Extrait de page:
▼▼▼

Les entreprises françaises en Afrique combinent le fait d’avoir des relations avec le gouvernement sur une base ponctuelle en passant par des groupes de pression, des consultants et utilisent aussi une association commerciale, ou encore installent un petit bureau de représentation, avec des « chargés de mission », dans la capitale. A mesure que les échanges, les investissements ou la concurrence s'intensifient, la fonction des relations avec le gouvernement ou le chef de département ministériel est de plus en plus importance. Aujourd'hui, dans la plupart des grands groupes, le PDG ou « l’envoyé spécial » doit pouvoir intervenir auprès des décideurs politiques, chaque fois que les circonstances l'exigent, pour représenter et défendre les intérêts de l'entreprise. Dans cette démarche, elles développent des relations à long terme avec ceux qui, au sein du gouvernement, peuvent avoir une influence sur les décisions. Je mets un accent particulier sur les moyens (humains, financiers et techniques) dont dispose l'entreprise pour instaurer un dialogue efficace avec son propre gouvernement.

▲▲▲

Données:
▼▼▼

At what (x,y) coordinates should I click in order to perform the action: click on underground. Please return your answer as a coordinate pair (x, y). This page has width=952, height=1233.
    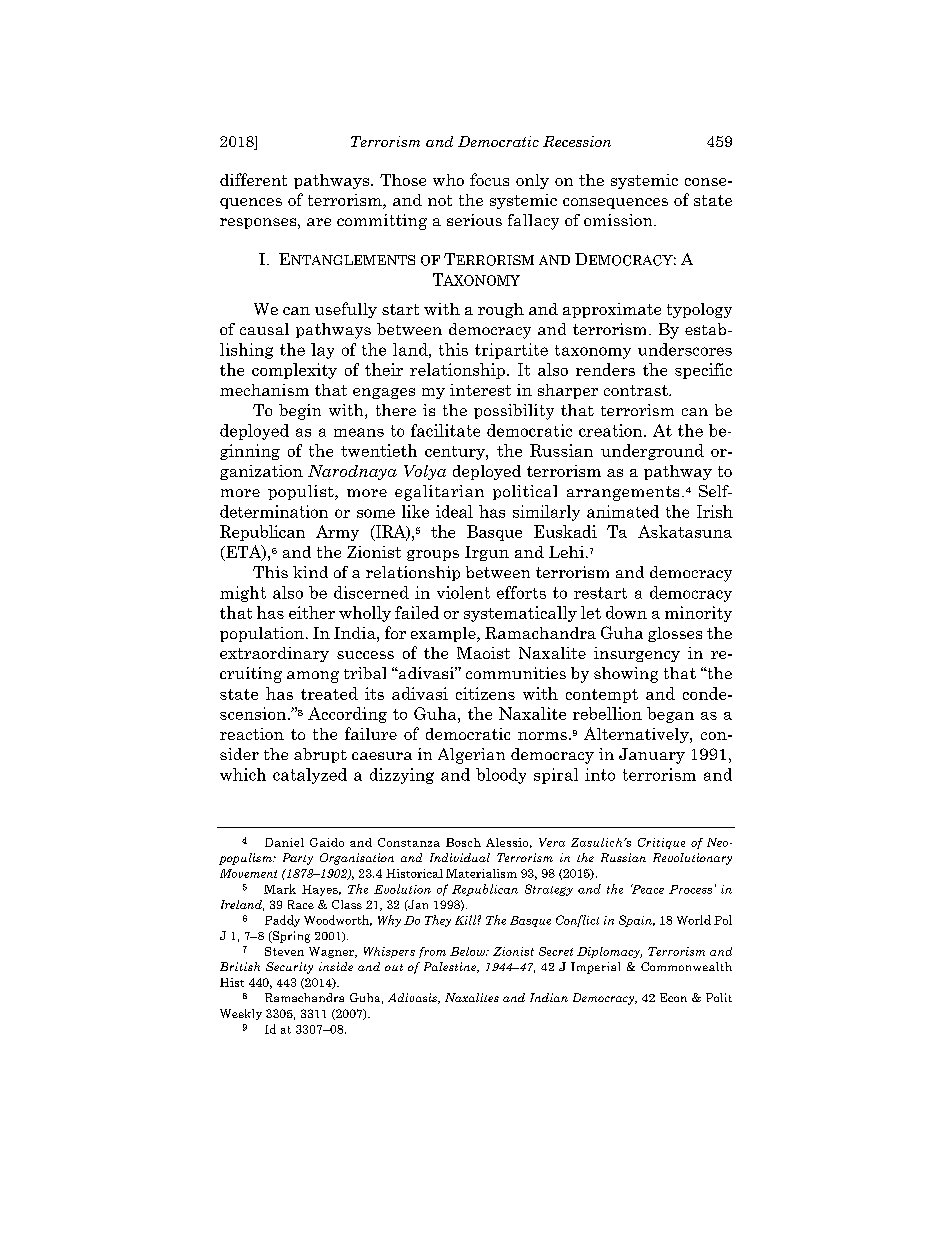
    Looking at the image, I should click on (652, 452).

▲▲▲

Consigne 1: D'après le texte sur les entreprises françaises en Afrique, pourquoi le PDG ou « l'envoyé spécial » doit-il pouvoir intervenir auprès des décideurs politiques ? Répondez en une à trois phrases.
Consigne 2: Reprenez le texte sur les entreprises françaises en Afrique à la suite de sa dernière phrase.

Résultat attendu 1: Le PDG ou « l'envoyé spécial » doit pouvoir intervenir auprès des décideurs politiques, chaque fois que les circonstances l'exigent, afin de représenter et de défendre les intérêts de l'entreprise.

Résultat attendu 2:
Trois considérations clefs s'imposent aux managers africains:
1. Quel doit être le degré de visibilité de l'entreprise lorsqu'elle fait pression sur son gouvernement pour qu'il agisse contre les entraves des marchés étrangers ?
2. Quelle est la crédibilité de votre gouvernement à l’extérieur ?
3. Comment l'entreprise peut-elle au mieux faire monter la pression afin que son gouvernement considère que la solution du problème est une priorité dans sa politique vis-à-vis de l'autre gouvernement ou multinationale et dans ses négociations avec ce dernier ?
Trois règles d’or pour défendre vos intérêts :
1. Etre à l’écoute de ce qui se prépare et qui pourra un jour vous concerner
2. Se regrouper entre PME partageant les mêmes intérêts
3. Analyse des mécanismes de prises de décision. Agir en concertation avec votre administration nationale, comment pourrez vous convaincre Paris si vous n’avez pas convaincu votre gouvernement ou la présidence de la république ?
Soyez sérieux et rigoureux dans la gestion des engagements et ayez la maîtrise de vos dossiers et de votre métier. Il est fréquent que le manque de rigueur et le manque de professionnalisme soient la cause des échecs africains observés. Le ministre camerounais des Finances : Polycarpe Abah Abah déclare «Nous n'avons pas payé les amendes à l'heure et c'est pour cela que les autorités britanniques avaient suspendu l'atterrissage des avions Camair à Londres. Il ne s'agissait pas du tout d'un problème technique». Sans commentaire.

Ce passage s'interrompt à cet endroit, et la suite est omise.